P04-03
Development of the Cryptic Site searching method with Mixed-solvent molecular dynamics and Topological data analyses methods
Jun KOSEKI *1, Motono CHIE1, 2, Yanagiswa KEISUKE3, 4, Kudo GENKI5, Yoshino RYUNOSUKE6, 7, Hirokawa TAKATSUGU6, 7, Imai KENICHIRO1, 8
1Cellular and Molecular Biotechnology Research Institute, National Institute of Advanced Industrial Science and Technology
2Computational Bio Big-Data Open Innovation Laboratory, National Institute of Advanced Industrial Science and Technology
3Department of Computer Science, School of Computing, Tokyo Institute of Technology
4Middle Molecule IT-based Drug Discovery Laboratory, Tokyo Institute of Technology
5Physics Department, Graduate School of Pure and Applied Sciences, University of Tsukuba
6Division of Biomedical Science, Faculty of Medicine, University of Tsukuba
7Transborder Medical Research Center, University of Tsukuba
8Global Research and Development Center for Business by Quantum-AI Technology, National Institute of Advanced Industrial Science and Technology
( * E-mail: jun.koseki@aist.go.jp )
Some functional proteins change their structure to give rise to a binding site only when a binding molecule approaches them. Such binding sites are called cryptic sites and important targets to expand the scope of drug discovery.
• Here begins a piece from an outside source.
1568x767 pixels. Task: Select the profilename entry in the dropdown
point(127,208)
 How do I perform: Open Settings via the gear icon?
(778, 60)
However, it’s still difficult to predict cryptic sites correctly. Therefore, we propose a method to correctly detect cryptic sites using topological data analysis and mixed-solvent molecular dynamics (MSMD) simulation. To detect hotspots, we employed MSMD simulations using six probes with various chemical properties (Benzene, Isopropanol, Phenol, Imidazole, Acetonitrile, and Ethylene glycol) Then, the possibility of cryptic site was then ranked using our topological data analysis method, the Dynamical Analysis of Interaction and Structural changes (DAIS). For nine target proteins with cryptic sites, the proposed method significantly outperformed the accuracy of the recent machine learning method, Pocketminer. We can detect six of the nine cryptic sites at hotspot Rank 1. In our method, the MSMD simulations with six different probes were employed to search for hotspots showing “ligandability” on protein surfaces, and the DAIS was used for ranking to the possibility of cryptic sites based on estimation of “structural changeability” of protein. The synergistic combination enables to predict cryptic sites with highly accuracy.